*TRY IT*: Give a verbatim copy of the lines below, minus the pictures.

*RECORDS FOR PROCESSING*:
- Opening Delimiter -

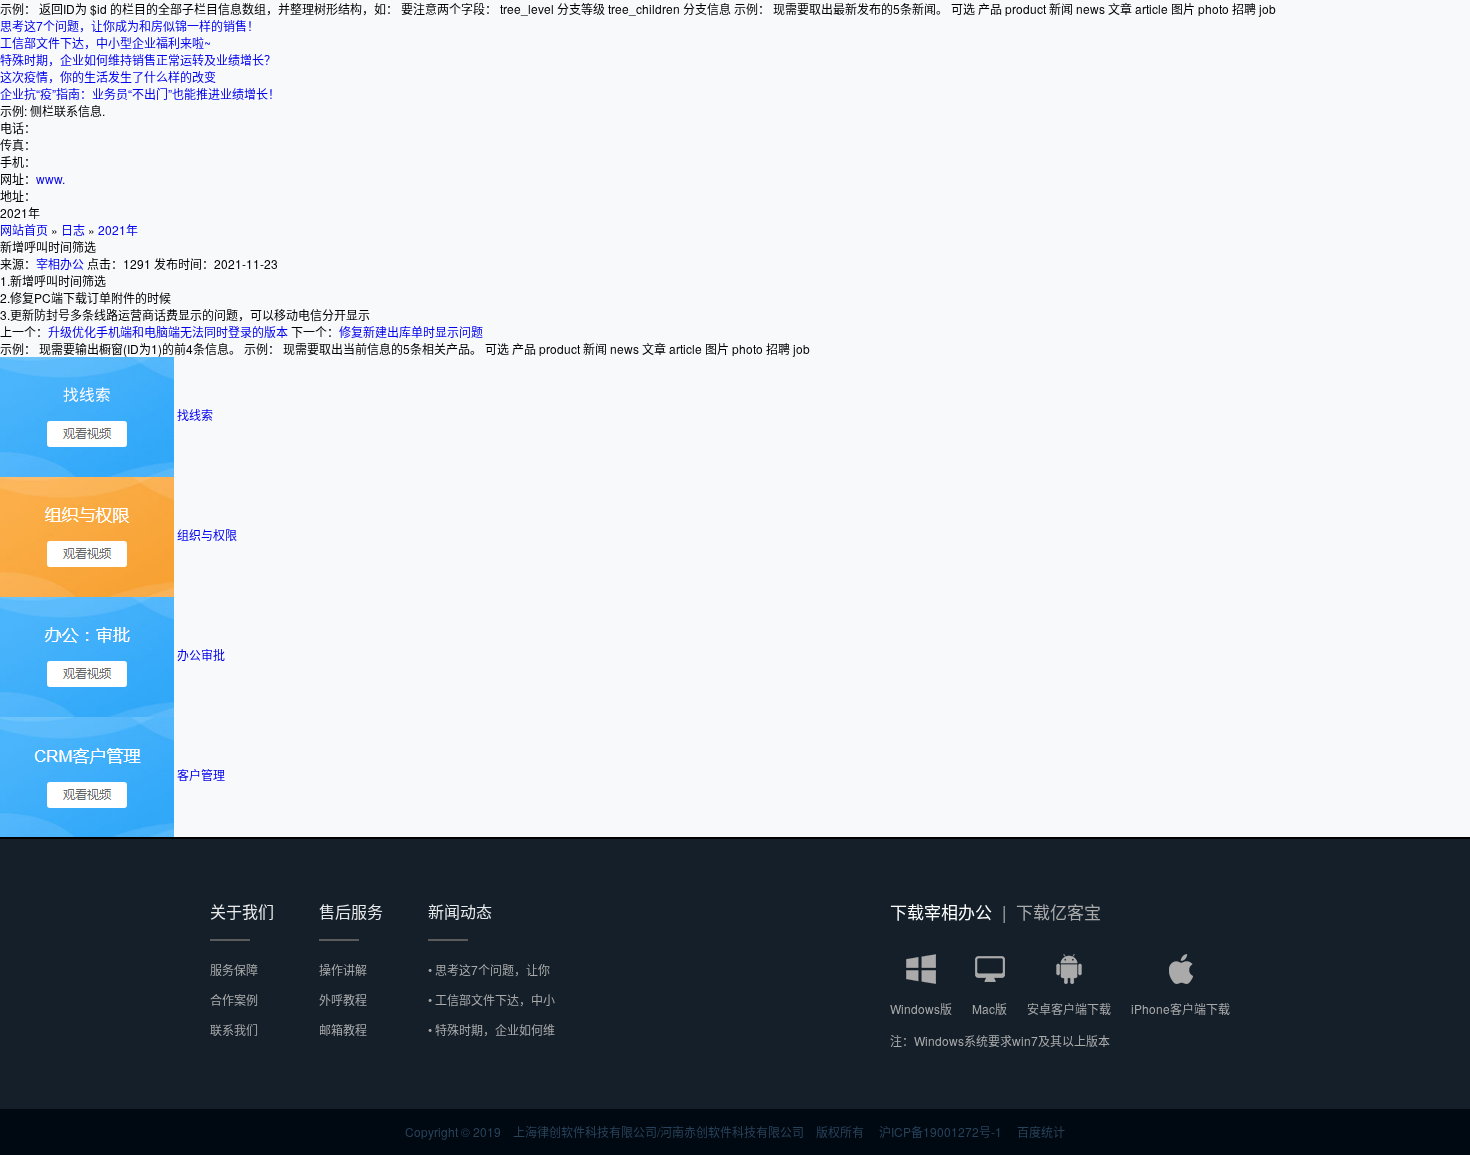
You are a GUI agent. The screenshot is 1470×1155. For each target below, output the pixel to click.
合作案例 (234, 999)
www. (50, 178)
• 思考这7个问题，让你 (489, 969)
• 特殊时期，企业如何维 (491, 1029)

- Closing Delimiter -

*RESPONSE*:
You are a GUI agent. The screenshot is 1470×1155. For each target below, output the pixel to click.
合作案例 (234, 999)
www. (50, 178)
• 思考这7个问题，让你 (489, 969)
• 特殊时期，企业如何维 (491, 1029)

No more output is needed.